Related: Arielle Charnas of Something Navy brings attention to ectopic pregnancies

They didn’t tell me I was at an even higher risk for depression and anxiety whenever there was a hormone change in my body. That loss changed everything for me. 

Years later we decided to really try and give parenthood a shot again. It was a topic my husband and I had talked about since we hung out for the very first time. We both had always wanted to be parents. After a year of trying we were referred to our IVF doctor due to my one Fallopian tube situation.

I can remember sitting in the office waiting to meet her and how quiet and stark the room felt. She walked in, introduced herself, opened my chart, and stated that IVF was the best option going forward. Two years later, lots of shots, bloodwork and ultrasounds, we had our first son.

Related: To my friends going through IVF, I’m sorry I didn’t understand

At 35 weeks he came into this world, tiny and sweet. Some slight anxiety set in with just making sure he was OK and nothing was wrong due to his early arrival, but everything was pretty smooth sailing. It gave me a sense of false hope I wouldn’t experience postpartum depression or anxiety.

I found out I was pregnant again when he was seven months old. The shock that we conceived naturally brought us so much joy and excitement. The entire pregnancy was smooth sailing. Our second son was born in January 2020. After being home for only four days, everything came crashing down.

I begged my husband not to go back to work yet. I cried telling him I wasn’t ready. We both just chalked it up to the hormone changes after birth. But over the next few days, my body went into a full panic attack and I couldn’t pull myself out.

I sat on our bed hysterically crying and thinking, “How can I fix this?”

Related: Science confirms you are a different person after giving birth

That’s when the intrusive thoughts about harming my baby and then myself started. I knew I needed help. I wasn’t sleeping. I wasn’t really eating. And I could not relax at all. I felt like I was running a marathon with no way to stop.

Nursing was going awfully wrong and I was scabbed and bleeding from his latch. Whenever he was feeding, my body was in a rigid state of discomfort. With my previous experience I knew I needed more help than I could give myself, so I called my husband and told him what I was experiencing.
§
Prompt 1: In the postpartum essay, when was the second son born?
Prompt 2: Extend the postpartum essay past its final sentence, keeping the same first-person voice.

Material shown:
§
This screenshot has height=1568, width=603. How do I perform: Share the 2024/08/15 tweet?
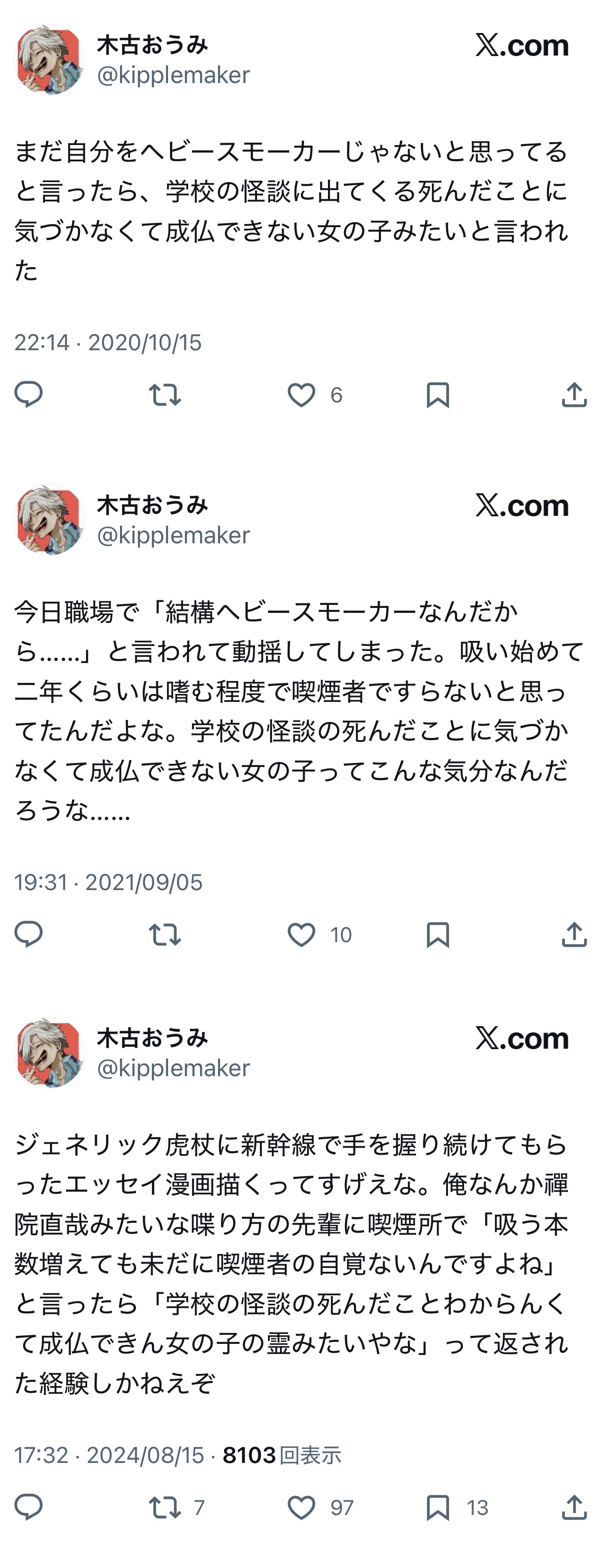[574, 1506]
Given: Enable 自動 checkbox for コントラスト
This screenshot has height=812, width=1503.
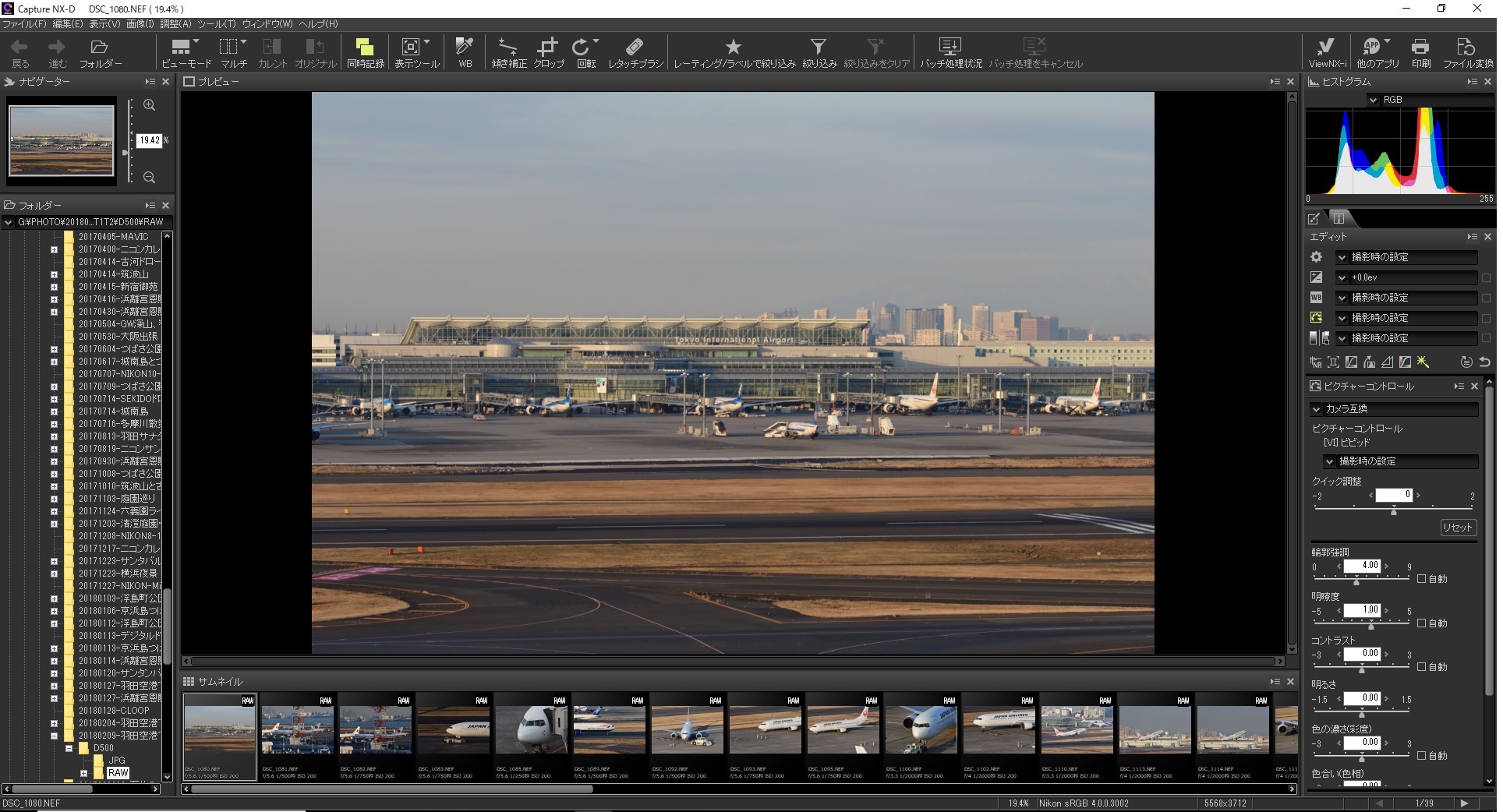Looking at the screenshot, I should pyautogui.click(x=1421, y=667).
§
Final answer 1: January 2020.

Final answer 2:
He came home and as I explained what was going through my head, I could see the look of sadness and loss on his face. My mother told me later she saw the light go out in my eyes. He drove me to the ER in silence because we knew what was coming.

Related: Postpartum psychosis is rare—but dangerous

I spent the next nine days inpatient at a mental health hospital. It was the first time I’d been away from my older son for more than two days. The feelings of guilt for stepping out to help myself were overwhelming. I felt so much shame and disgust for thinking the things I had. I felt like I had failed as a mother because I was blaming my newborn son for our situation.

When I got home, the postpartum spiraled hard and fast again. This time I participated in an outpatient program. I felt like the panic and anxiety of being alone with the baby was controlling every moment. It was really hard to bond with my newborn, which was crushing me.

Then the pandemic hit and isolation became part of the postpartum equation. The ups and downs 2020 brought were some of the most trying times I have experienced in my life. There were days where I never thought I’d get out of this somber, anxiety ridden state I was in.

Related: 5 steps to stop an anxiety spiral, according to a therapist

I found a lot of comfort coming to Motherhood Understood and seeing others had shared some of the things I had and was experiencing. It’s been a year since I got out of the program. I am starting to have days where I feel like myself completely.

Recently my therapist told me she feels like sheer willpower is what pulled me through it because of the lack of resources available to women who experience postpartum. My response to her was. “What choice did I have? I did what I had to do to survive.”